Как только их зрительный контакт был прерван, Минхо с трудом удержался от вздоха. Он даже не осознавал, сколько ему потребовалось, чтобы продолжать выглядеть таким беспечным, несмотря на постоянно растущую тревогу и боль в обожженной руке, которая начинала набирать обороты. Он чувствовал, как каждый ошпаренный кусочек кожи начинает жаловаться на отсутствие лечения, но ничего не мог с этим поделать.

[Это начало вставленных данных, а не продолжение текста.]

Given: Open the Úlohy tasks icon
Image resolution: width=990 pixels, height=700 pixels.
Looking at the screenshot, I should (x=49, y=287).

Он попытался отвлечься, осмотрев комнату вокруг них. Стол, за которым сидел Дживайпи, был хорошо организован: несколько листов бумаги, скрепленных блестящими скрепками в форме собачек, и компактный ноутбук, который стоял в раскрытом виде прямо перед ним. Минхо обнаружил, что отчаянно хочет увидеть, что происходит на экране, но не было никакой возможности увидеть хоть что-то, поскольку на футболке Дживайпи не было даже отражения цвета.

Остальная часть комнаты была довольно пуста. На стенах висело несколько фотографий, в основном демонстрирующих спокойные пейзажи, хотя была и фотография ребенка. Минхо незаметно приподнял бровь, ломая голову над тем, упоминали ли Чан или Чанбин о том, что у их старого босса есть ребенок.

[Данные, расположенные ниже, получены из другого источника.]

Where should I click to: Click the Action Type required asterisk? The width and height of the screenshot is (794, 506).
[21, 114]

Малышка выглядела счастливой, ее глазки сверкали даже в пределах черно-белой картинки, а две миниатюрные ручки тянулись к камере. Учитывая впечатление, которое Минхо создал о Дживайпи на основе услышанного, он не мог представить, чтобы ребенок находился в десяти метрах от мужчины и не расплакался, но предполагал, что фотографию мог сделать кто-то другой. .

Прежде чем он успел уделить этому больше внимания, перед ним послышался тихий шум, который он сразу определил как звук Дживайпи, медленно закрывающего крышку своего ноутбука над клавиатурой. Оторвав взгляд от изображения, Минхо вздохнул и стал ждать, что будет дальше, заставляя себя сосредоточиться на нынешней встрече.

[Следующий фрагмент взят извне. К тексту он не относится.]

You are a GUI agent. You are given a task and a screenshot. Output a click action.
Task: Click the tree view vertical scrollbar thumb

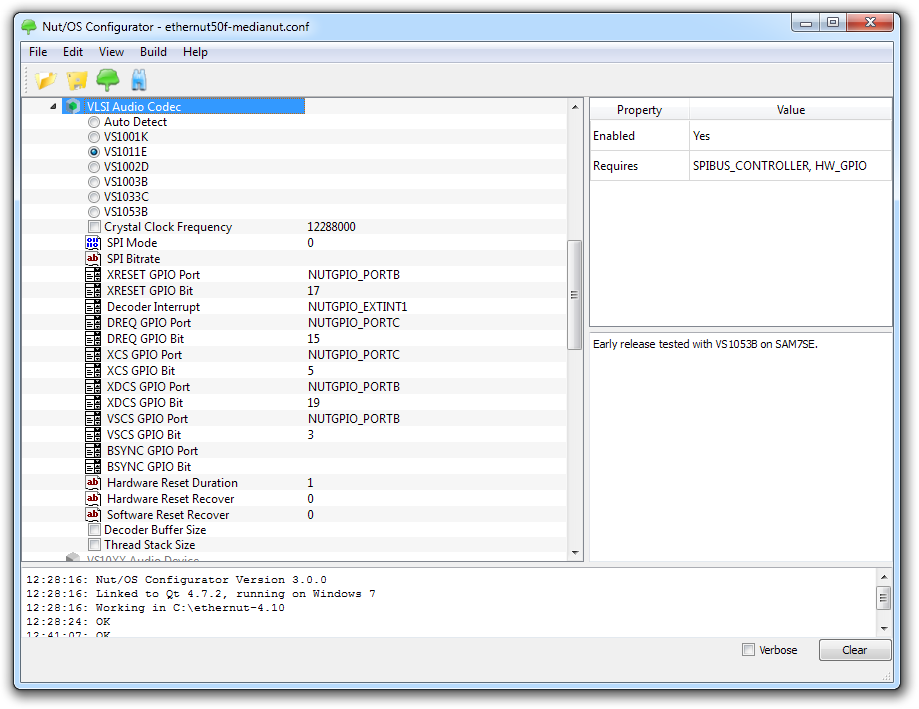[575, 295]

Он был полон решимости узнать больше о том, что там происходит, и мог сделать это, только если сосредоточился, даже несмотря на жгучую боль в ладони.

Дживайпи отодвинул от себя закрытый ноутбук, оставив его занимать одно из множества пустых мест на столе. Минхо заметил, что напротив него было единственное место, но никто из них не сделал попытки занять его, и он тоже не предложил его никому из них.

— Итак, – сказал он, его голос был пугающе терпеливым и спокойным на фоне напряженной тишины, оккупировавшей комнату. Джисон передвигал ноги в сторону Минхо, в то время как дрожь Чонина была видна периферийным зрением Минхо. Если Дживайпи и почувствовал их дискомфорт, он не показал этого, а вместо этого, наконец, направил взгляд в сторону Чанбина. Его улыбка слегка расширилась, и одна из его рук, которую он сжимал перед собой деловым образом, поднялась, чтобы слегка помахать ему рукой. Чанбин не подал никаких признаков ответа, поэтому Дживайпи понизил тон и добавил: — Приятно видеть тебя снова, Чанбин.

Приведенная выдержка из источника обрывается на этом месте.